Task prompt: Give every line from the entries that contains "will".

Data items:
►
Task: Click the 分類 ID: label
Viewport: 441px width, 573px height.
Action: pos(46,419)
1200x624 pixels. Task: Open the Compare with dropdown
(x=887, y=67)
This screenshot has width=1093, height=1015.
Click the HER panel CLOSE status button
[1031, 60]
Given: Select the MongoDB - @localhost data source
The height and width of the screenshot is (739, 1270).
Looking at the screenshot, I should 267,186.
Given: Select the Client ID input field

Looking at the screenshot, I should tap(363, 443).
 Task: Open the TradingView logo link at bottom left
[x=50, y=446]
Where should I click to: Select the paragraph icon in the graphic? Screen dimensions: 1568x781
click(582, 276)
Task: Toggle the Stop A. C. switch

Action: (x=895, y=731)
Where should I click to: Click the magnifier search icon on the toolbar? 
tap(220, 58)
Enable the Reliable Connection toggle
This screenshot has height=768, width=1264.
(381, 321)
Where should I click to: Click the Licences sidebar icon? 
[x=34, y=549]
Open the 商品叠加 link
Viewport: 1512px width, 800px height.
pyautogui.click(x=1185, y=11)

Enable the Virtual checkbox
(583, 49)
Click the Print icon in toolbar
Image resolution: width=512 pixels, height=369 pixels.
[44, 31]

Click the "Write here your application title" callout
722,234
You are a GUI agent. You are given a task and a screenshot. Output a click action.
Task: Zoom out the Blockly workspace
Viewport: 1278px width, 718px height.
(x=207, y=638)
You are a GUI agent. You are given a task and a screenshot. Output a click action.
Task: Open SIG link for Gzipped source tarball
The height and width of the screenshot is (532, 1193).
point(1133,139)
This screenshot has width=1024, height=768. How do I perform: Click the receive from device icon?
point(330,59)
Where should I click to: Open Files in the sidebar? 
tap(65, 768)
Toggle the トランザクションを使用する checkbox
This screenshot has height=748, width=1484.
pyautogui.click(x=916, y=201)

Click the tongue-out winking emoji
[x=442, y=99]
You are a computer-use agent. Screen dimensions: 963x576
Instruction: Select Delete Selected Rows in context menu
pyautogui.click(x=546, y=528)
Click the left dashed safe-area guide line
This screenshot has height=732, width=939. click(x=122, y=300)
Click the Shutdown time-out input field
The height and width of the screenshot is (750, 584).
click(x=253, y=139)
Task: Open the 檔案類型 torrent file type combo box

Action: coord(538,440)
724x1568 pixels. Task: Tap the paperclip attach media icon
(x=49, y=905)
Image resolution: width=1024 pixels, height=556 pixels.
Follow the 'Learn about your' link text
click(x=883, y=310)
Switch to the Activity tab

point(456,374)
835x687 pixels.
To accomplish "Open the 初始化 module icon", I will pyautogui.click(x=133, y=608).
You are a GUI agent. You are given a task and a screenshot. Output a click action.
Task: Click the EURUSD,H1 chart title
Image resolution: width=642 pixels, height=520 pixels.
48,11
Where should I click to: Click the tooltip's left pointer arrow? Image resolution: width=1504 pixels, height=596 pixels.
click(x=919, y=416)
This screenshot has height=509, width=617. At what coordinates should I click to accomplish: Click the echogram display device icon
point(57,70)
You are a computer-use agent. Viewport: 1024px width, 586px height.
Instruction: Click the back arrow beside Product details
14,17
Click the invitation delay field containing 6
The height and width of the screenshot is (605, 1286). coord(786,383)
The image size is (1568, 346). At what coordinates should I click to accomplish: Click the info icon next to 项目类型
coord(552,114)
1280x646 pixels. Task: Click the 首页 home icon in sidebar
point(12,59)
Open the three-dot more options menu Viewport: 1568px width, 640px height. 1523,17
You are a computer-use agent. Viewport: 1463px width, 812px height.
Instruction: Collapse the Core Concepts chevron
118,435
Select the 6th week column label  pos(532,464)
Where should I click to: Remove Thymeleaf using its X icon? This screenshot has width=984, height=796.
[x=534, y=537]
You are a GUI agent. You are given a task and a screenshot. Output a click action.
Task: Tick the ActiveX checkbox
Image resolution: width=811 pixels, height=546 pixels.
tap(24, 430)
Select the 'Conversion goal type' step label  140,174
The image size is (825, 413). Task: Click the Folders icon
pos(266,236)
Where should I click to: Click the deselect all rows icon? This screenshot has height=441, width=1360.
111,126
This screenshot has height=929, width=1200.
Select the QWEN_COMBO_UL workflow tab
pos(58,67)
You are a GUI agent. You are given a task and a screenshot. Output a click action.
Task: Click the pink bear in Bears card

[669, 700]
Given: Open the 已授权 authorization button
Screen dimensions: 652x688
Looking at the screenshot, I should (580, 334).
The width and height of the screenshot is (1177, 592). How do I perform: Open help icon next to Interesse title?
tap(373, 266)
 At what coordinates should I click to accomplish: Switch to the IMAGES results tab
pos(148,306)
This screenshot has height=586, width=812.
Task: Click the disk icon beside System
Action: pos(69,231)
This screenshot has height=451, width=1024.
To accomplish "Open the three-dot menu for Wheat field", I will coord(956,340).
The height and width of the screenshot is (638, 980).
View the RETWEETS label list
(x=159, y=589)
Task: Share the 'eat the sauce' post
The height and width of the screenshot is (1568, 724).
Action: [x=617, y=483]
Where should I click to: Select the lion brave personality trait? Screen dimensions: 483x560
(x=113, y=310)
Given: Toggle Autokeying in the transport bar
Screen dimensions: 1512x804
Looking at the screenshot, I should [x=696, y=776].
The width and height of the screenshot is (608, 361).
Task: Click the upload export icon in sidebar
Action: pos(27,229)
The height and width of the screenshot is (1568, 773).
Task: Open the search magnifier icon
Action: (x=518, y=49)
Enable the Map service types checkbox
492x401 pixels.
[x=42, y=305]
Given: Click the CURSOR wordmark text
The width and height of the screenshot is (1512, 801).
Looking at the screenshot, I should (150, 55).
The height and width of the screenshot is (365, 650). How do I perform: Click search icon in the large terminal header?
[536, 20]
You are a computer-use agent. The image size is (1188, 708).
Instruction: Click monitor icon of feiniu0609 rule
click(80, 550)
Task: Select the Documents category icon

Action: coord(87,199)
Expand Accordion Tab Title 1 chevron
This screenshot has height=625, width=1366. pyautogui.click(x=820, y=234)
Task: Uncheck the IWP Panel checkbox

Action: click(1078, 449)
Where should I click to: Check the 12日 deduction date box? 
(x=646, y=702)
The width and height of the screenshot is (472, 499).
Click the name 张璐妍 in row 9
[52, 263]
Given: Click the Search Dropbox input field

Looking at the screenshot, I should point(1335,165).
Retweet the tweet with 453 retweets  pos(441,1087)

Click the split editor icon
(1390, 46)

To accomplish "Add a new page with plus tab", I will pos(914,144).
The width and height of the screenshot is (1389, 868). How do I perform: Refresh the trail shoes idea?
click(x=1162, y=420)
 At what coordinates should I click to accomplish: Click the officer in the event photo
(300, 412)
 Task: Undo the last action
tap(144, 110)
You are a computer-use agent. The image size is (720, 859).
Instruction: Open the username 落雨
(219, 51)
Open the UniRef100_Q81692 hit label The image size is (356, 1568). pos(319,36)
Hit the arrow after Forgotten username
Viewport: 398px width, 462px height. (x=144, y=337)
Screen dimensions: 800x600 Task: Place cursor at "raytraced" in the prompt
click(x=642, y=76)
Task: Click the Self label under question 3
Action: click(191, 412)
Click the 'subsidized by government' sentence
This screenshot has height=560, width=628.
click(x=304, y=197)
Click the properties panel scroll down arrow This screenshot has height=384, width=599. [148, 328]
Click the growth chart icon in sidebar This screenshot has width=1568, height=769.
◄
Task output:
To accomplish "Open the 初始化 module icon", I will pyautogui.click(x=133, y=608).
To accomplish "Open the three-dot menu for Wheat field", I will coord(956,340).
To accomplish "Add a new page with plus tab", I will pos(914,144).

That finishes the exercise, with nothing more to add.